Le petit livre, paru récemment chez Allia (6,10 euros), porte à nos yeux un texte que Georges Bataille écrivit en 1930 pour le dernier numéro de la revue Documents : La Mutilation sacrificielle et l’oreille coupée de Vincent Van Gogh, repris au Mercure de France en 1968 puis figurant dans le tome I des Oeuvres complètes éditées chez Gallimard en 1990. Et le rasoir réfléchit les éclats d’un midi aveuglant.

Georges Bataille développe ici une analyse qui décrit l’attraction obsessionnelle du soleil et de l’automutilation chez Van Gogh et la rapporte à un fait divers psychiatrique dont une de ses connaissances, le docteur Borel, lui fit part. Un dessinateur en broderie, après avoir fixé les rayons du soleil près du cimetière du Père-Lachaise, avait reçu l’ordre, dit-il, de se sectionner un doigt et d’en arracher les ligaments et tendons avec la bouche. Il s’exécuta ; et il fut immédiatement interné à « l’Asile Sainte-Anne », le 25 janvier 1924.

▶ **Relevé des enregistrements**:
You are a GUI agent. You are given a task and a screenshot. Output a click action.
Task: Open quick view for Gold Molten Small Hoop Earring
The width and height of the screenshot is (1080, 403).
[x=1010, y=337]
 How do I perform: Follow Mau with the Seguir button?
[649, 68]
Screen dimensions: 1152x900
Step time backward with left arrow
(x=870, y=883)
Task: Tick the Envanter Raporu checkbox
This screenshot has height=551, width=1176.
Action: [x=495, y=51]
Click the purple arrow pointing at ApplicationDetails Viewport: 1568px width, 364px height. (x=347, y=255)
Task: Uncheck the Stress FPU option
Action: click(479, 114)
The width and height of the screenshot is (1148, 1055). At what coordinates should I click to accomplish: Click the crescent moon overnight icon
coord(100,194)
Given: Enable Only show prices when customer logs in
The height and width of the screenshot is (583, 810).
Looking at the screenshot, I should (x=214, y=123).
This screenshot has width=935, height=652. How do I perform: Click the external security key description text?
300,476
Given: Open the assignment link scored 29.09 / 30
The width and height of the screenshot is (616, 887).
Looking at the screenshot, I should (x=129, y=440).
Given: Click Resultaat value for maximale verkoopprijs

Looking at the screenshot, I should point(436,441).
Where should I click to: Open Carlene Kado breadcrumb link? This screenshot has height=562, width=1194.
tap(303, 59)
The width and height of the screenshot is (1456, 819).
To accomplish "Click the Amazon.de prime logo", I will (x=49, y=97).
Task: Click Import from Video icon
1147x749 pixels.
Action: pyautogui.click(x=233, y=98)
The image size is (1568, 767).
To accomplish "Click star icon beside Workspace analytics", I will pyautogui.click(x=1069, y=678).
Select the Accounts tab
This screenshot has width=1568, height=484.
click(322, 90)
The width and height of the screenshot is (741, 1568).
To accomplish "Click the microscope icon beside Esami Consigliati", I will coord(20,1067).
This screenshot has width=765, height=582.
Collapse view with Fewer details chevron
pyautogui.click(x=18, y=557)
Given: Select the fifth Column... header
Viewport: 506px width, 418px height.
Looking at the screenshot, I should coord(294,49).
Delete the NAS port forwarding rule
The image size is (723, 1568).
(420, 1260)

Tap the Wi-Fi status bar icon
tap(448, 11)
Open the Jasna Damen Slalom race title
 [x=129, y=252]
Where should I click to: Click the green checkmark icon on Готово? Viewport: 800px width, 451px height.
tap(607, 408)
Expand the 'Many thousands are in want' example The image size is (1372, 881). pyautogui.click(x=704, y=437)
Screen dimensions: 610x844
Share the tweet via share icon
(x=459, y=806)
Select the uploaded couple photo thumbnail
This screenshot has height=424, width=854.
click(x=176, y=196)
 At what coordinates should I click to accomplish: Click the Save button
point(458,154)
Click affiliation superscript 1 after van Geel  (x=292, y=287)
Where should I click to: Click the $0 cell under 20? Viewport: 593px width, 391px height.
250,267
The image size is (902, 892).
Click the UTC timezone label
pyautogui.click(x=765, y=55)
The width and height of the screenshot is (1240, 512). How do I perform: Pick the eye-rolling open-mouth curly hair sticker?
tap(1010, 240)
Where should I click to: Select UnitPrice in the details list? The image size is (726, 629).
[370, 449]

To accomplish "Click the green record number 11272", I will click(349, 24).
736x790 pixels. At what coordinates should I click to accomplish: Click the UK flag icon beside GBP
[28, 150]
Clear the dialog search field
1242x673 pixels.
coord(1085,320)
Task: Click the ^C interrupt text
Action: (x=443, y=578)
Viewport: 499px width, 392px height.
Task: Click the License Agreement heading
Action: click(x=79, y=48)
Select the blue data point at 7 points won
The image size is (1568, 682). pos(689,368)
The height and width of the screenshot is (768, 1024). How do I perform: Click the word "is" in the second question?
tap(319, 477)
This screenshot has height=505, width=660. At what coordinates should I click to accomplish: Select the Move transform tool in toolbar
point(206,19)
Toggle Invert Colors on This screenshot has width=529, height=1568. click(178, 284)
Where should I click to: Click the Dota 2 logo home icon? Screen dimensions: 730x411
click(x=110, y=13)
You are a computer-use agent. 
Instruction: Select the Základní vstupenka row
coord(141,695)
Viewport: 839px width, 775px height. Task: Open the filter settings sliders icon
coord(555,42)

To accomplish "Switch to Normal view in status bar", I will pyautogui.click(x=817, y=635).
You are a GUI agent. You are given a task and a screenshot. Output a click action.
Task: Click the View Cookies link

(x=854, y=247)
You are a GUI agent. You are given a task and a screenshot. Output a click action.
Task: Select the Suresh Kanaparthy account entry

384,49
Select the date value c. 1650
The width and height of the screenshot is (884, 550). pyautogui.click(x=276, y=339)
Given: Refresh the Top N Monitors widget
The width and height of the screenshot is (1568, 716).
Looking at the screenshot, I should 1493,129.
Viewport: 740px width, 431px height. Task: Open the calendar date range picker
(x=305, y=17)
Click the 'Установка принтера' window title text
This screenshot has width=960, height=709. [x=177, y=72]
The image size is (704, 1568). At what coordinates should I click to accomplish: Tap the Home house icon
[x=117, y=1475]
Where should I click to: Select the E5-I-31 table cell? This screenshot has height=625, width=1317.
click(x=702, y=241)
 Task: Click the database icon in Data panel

▶ **Exercices proposés**:
[a] Traduisez en anglais la phrase suivante du texte sur Georges Bataille et Van Gogh : « Un dessinateur en broderie, après avoir fixé les rayons du soleil près du cimetière du Père-Lachaise, avait reçu l’ordre, dit-il, de se sectionner un doigt et d’en arracher les ligaments et tendons avec la bouche. »
[b] Recopiez mot pour mot le passage du texte source qui débute aux mots « Le petit livre, paru » et se termine après les mots « d’un midi aveuglant. ».
[c] Prolongez le texte sur l’essai de Georges Bataille consacré à Van Gogh en reprenant à la suite de sa dernière phrase.

▶ **Réponses**:
[a] An embroidery designer, after staring at the rays of the sun near the Père-Lachaise cemetery, had received the order, he said, to sever one of his fingers and to tear out its ligaments and tendons with his mouth.

[b]
Le petit livre, paru récemment chez Allia (6,10 euros), porte à nos yeux un texte que Georges Bataille écrivit en 1930 pour le dernier numéro de la revue Documents : La Mutilation sacrificielle et l’oreille coupée de Vincent Van Gogh, repris au Mercure de France en 1968 puis figurant dans le tome I des Oeuvres complètes éditées chez Gallimard en 1990. Et le rasoir réfléchit les éclats d’un midi aveuglant.

[c]
Les Annales médico-psychologiques de la même année, qui relatent ce cas, précisent concernant le patient : « Il se demande encore s’il n’a pas été influencé par la biographie de Van Gogh dans laquelle il avait lu que le peintre, pris d’un accès de folie, s’était coupé une oreille et l’avait envoyée à une fille dans une maison de prostitution. »

Ainsi, frappé par l’intuition solide de la force inopposable à l’astre du jour, Georges Bataille identifie chez Van Gogh – comme apparu plus tard sous forme d’une sorte de réincarnation sur le boulevard de Ménilmontant (le dessinateur « fou » était aussi peintre) – le lien brûlant entre ses toiles peintes et son acte tranchant dans le vif.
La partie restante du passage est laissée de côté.